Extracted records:
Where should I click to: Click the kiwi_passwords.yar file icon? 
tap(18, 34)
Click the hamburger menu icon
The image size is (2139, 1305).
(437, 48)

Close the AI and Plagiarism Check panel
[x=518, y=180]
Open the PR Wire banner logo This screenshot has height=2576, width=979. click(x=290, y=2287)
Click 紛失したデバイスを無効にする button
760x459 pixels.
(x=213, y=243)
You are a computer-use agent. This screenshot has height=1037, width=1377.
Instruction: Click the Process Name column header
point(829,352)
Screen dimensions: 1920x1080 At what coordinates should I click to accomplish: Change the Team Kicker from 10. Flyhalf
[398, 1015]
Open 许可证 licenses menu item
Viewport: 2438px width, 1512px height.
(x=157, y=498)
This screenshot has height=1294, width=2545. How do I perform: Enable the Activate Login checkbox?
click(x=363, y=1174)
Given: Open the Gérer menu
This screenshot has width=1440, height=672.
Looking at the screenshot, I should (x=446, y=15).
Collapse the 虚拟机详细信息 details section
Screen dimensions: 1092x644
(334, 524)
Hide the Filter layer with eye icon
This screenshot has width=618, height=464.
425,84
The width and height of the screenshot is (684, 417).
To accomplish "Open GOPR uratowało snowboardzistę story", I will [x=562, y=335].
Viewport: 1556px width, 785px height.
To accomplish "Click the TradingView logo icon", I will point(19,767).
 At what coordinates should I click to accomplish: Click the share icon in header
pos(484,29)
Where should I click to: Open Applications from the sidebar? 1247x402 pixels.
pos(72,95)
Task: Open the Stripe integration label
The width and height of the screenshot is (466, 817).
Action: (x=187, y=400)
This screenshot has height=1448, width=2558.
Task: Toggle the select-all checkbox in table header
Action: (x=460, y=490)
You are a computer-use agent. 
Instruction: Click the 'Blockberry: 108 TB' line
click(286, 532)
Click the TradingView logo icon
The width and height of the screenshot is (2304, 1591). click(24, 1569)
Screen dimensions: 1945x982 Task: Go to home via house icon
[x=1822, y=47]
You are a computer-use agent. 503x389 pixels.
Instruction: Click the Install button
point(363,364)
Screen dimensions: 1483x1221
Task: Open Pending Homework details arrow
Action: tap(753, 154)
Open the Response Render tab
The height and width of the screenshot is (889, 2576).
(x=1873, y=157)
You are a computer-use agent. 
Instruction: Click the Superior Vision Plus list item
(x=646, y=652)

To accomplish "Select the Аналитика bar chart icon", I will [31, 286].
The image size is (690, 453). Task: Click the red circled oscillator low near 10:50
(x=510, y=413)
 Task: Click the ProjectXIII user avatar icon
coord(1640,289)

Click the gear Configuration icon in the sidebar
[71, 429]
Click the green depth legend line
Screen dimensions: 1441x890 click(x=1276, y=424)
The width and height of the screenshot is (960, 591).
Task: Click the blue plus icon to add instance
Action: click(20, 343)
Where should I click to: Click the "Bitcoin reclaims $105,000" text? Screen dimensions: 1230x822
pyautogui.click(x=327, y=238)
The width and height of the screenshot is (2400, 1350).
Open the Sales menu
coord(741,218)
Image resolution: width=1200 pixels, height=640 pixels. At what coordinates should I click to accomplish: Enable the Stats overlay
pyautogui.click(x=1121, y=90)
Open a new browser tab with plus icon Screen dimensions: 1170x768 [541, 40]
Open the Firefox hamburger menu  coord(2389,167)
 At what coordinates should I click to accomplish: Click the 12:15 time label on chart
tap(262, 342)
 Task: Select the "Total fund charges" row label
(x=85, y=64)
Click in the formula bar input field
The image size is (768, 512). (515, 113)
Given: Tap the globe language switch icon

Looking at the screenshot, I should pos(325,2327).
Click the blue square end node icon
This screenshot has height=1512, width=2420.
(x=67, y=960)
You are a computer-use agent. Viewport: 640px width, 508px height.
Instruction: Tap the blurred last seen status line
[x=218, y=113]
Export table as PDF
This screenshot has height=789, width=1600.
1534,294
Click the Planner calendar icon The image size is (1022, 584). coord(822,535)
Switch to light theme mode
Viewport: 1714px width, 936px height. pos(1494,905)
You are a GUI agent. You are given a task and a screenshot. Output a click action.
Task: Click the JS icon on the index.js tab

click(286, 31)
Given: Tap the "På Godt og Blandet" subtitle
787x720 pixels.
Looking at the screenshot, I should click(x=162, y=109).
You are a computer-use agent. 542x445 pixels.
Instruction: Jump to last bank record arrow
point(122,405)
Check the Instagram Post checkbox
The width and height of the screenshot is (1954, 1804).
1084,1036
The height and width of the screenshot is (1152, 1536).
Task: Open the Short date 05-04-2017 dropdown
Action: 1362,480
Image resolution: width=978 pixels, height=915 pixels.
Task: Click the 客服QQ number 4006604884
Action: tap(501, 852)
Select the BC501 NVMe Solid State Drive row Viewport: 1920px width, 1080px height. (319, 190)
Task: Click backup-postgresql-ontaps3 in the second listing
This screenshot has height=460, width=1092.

▸ SET PROBLEM:
Recast every line of the material above as a Markdown table with two columns, Row and Line, numbering the rows in order and leaving out blank lines.

▸ CORRECT ANSWER:
| Row | Line |
|---|---|
| 1 | Where should I click to: Click the kiwi_passwords.yar file icon?  |
| 2 | tap(18, 34) |
| 3 | Click the hamburger menu icon |
| 4 | The image size is (2139, 1305). |
| 5 | (437, 48) |
| 6 | Close the AI and Plagiarism Check panel |
| 7 | [x=518, y=180] |
| 8 | Open the PR Wire banner logo This screenshot has height=2576, width=979. click(x=290, y=2287) |
| 9 | Click 紛失したデバイスを無効にする button |
| 10 | 760x459 pixels. |
| 11 | (x=213, y=243) |
| 12 | You are a computer-use agent. This screenshot has height=1037, width=1377. |
| 13 | Instruction: Click the Process Name column header |
| 14 | point(829,352) |
| 15 | Screen dimensions: 1920x1080 At what coordinates should I click to accomplish: Change the Team Kicker from 10. Flyhalf |
| 16 | [398, 1015] |
| 17 | Open 许可证 licenses menu item |
| 18 | Viewport: 2438px width, 1512px height. |
| 19 | (x=157, y=498) |
| 20 | This screenshot has height=1294, width=2545. How do I perform: Enable the Activate Login checkbox? |
| 21 | click(x=363, y=1174) |
| 22 | Given: Open the Gérer menu |
| 23 | This screenshot has width=1440, height=672. |
| 24 | Looking at the screenshot, I should (x=446, y=15). |
| 25 | Collapse the 虚拟机详细信息 details section |
| 26 | Screen dimensions: 1092x644 |
| 27 | (334, 524) |
| 28 | Hide the Filter layer with eye icon |
| 29 | This screenshot has width=618, height=464. |
| 30 | 425,84 |
| 31 | The width and height of the screenshot is (684, 417). |
| 32 | To accomplish "Open GOPR uratowało snowboardzistę story", I will [x=562, y=335]. |
| 33 | Viewport: 1556px width, 785px height. |
| 34 | To accomplish "Click the TradingView logo icon", I will point(19,767). |
| 35 |  At what coordinates should I click to accomplish: Click the share icon in header |
| 36 | pos(484,29) |
| 37 | Where should I click to: Open Applications from the sidebar? 1247x402 pixels. |
| 38 | pos(72,95) |
| 39 | Task: Open the Stripe integration label |
| 40 | The width and height of the screenshot is (466, 817). |
| 41 | Action: (x=187, y=400) |
| 42 | This screenshot has height=1448, width=2558. |
| 43 | Task: Toggle the select-all checkbox in table header |
| 44 | Action: (x=460, y=490) |
| 45 | You are a computer-use agent.  |
| 46 | Instruction: Click the 'Blockberry: 108 TB' line |
| 47 | click(286, 532) |
| 48 | Click the TradingView logo icon |
| 49 | The width and height of the screenshot is (2304, 1591). click(24, 1569) |
| 50 | Screen dimensions: 1945x982 Task: Go to home via house icon |
| 51 | [x=1822, y=47] |
| 52 | You are a computer-use agent. 503x389 pixels. |
| 53 | Instruction: Click the Install button |
| 54 | point(363,364) |
| 55 | Screen dimensions: 1483x1221 |
| 56 | Task: Open Pending Homework details arrow |
| 57 | Action: tap(753, 154) |
| 58 | Open the Response Render tab |
| 59 | The height and width of the screenshot is (889, 2576). |
| 60 | (x=1873, y=157) |
| 61 | You are a computer-use agent.  |
| 62 | Instruction: Click the Superior Vision Plus list item |
| 63 | (x=646, y=652) |
| 64 | To accomplish "Select the Аналитика bar chart icon", I will [31, 286]. |
| 65 | The image size is (690, 453). Task: Click the red circled oscillator low near 10:50 |
| 66 | (x=510, y=413) |
| 67 |  Task: Click the ProjectXIII user avatar icon |
| 68 | coord(1640,289) |
| 69 | Click the gear Configuration icon in the sidebar |
| 70 | [71, 429] |
| 71 | Click the green depth legend line |
| 72 | Screen dimensions: 1441x890 click(x=1276, y=424) |
| 73 | The width and height of the screenshot is (960, 591). |
| 74 | Task: Click the blue plus icon to add instance |
| 75 | Action: click(20, 343) |
| 76 | Where should I click to: Click the "Bitcoin reclaims $105,000" text? Screen dimensions: 1230x822 |
| 77 | pyautogui.click(x=327, y=238) |
| 78 | The width and height of the screenshot is (2400, 1350). |
| 79 | Open the Sales menu |
| 80 | coord(741,218) |
| 81 | Image resolution: width=1200 pixels, height=640 pixels. At what coordinates should I click to accomplish: Enable the Stats overlay |
| 82 | pyautogui.click(x=1121, y=90) |
| 83 | Open a new browser tab with plus icon Screen dimensions: 1170x768 [541, 40] |
| 84 | Open the Firefox hamburger menu  coord(2389,167) |
| 85 |  At what coordinates should I click to accomplish: Click the 12:15 time label on chart |
| 86 | tap(262, 342) |
| 87 |  Task: Select the "Total fund charges" row label |
| 88 | (x=85, y=64) |
| 89 | Click in the formula bar input field |
| 90 | The image size is (768, 512). (515, 113) |
| 91 | Given: Tap the globe language switch icon |
| 92 | Looking at the screenshot, I should pos(325,2327). |
| 93 | Click the blue square end node icon |
| 94 | This screenshot has height=1512, width=2420. |
| 95 | (x=67, y=960) |
| 96 | You are a computer-use agent. Viewport: 640px width, 508px height. |
| 97 | Instruction: Tap the blurred last seen status line |
| 98 | [x=218, y=113] |
| 99 | Export table as PDF |
| 100 | This screenshot has height=789, width=1600. |
| 101 | 1534,294 |
| 102 | Click the Planner calendar icon The image size is (1022, 584). coord(822,535) |
| 103 | Switch to light theme mode |
| 104 | Viewport: 1714px width, 936px height. pos(1494,905) |
| 105 | You are a GUI agent. You are given a task and a screenshot. Output a click action. |
| 106 | Task: Click the JS icon on the index.js tab |
| 107 | click(286, 31) |
| 108 | Given: Tap the "På Godt og Blandet" subtitle |
| 109 | 787x720 pixels. |
| 110 | Looking at the screenshot, I should click(x=162, y=109). |
| 111 | You are a computer-use agent. 542x445 pixels. |
| 112 | Instruction: Jump to last bank record arrow |
| 113 | point(122,405) |
| 114 | Check the Instagram Post checkbox |
| 115 | The width and height of the screenshot is (1954, 1804). |
| 116 | 1084,1036 |
| 117 | The height and width of the screenshot is (1152, 1536). |
| 118 | Task: Open the Short date 05-04-2017 dropdown |
| 119 | Action: 1362,480 |
| 120 | Image resolution: width=978 pixels, height=915 pixels. |
| 121 | Task: Click the 客服QQ number 4006604884 |
| 122 | Action: tap(501, 852) |
| 123 | Select the BC501 NVMe Solid State Drive row Viewport: 1920px width, 1080px height. (319, 190) |
| 124 | Task: Click backup-postgresql-ontaps3 in the second listing |
| 125 | This screenshot has height=460, width=1092. |